The definition of flattened affect includes diminished facial emotional expression. On many scales the affective flattening items also tap psychomotor and social deficits, including poor eye contact, decreased spontaneous movement, and lack of spontaneity (Abrams & Taylor, 1978; Alphs, Summerfelt, Lann, & Muller, 1989; Andreasen, 1989; Kay, Fiszbein, & Opler, 1987; Kirkpatrick et al., 1989; Trémeau et al., 2008). These items reflect the direct expressions of an emotion and other types of expression/behavior that are linked to emotions.

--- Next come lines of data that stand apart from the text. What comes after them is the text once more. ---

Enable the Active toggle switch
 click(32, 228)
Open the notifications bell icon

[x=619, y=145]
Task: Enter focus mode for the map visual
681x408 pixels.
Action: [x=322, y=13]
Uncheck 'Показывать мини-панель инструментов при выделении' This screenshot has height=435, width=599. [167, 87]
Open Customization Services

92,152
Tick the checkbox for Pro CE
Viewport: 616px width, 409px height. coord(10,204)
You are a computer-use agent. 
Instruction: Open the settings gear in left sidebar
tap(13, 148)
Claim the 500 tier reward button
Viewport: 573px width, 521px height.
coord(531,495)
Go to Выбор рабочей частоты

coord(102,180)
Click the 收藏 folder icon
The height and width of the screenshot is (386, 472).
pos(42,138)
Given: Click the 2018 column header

Recent research shows that affective flattening captures facial emotional expressions, coverbal behavior and prosody (Kirkpatrick et al., 2006). Coverbal behavior includes the hand, head and facial movements that accompany speech (Hadar, Wenkert-Olenik, Krauss, & Soroker, 1998). Compared to nonpatient controls, subjects with schizophrenia show fewer body and facial movements and smiles, and less social and coverbal behavior (Brune et al., 2008; Davison, Frith, Harrison-Read, & Johnstone, 1996; Trémeau et al., 2005; Troisi, Spalletta, & Pasini, 1998). Coverbal gestures correlate with negative symptoms (Brune et al., 2008) and cluster with facial emotional expressions (Trémeau et al., 2008). Prosody refers to features of speech including stress, intonation (speech melody), rhythm, tempo, loudness, voice quality and pausing. Prosody, like coverbal gestures and facial expressions, is a paralinguistic features that provides “extra” information that is not explicitly contained in the lexical and syntactic make-up of a sentence, such as cues to information structure, feedback, turn-taking, and emotional or attitudinal aspects of speech, including sarcasm (Grandjean, Banziger, & Scherer, 2006).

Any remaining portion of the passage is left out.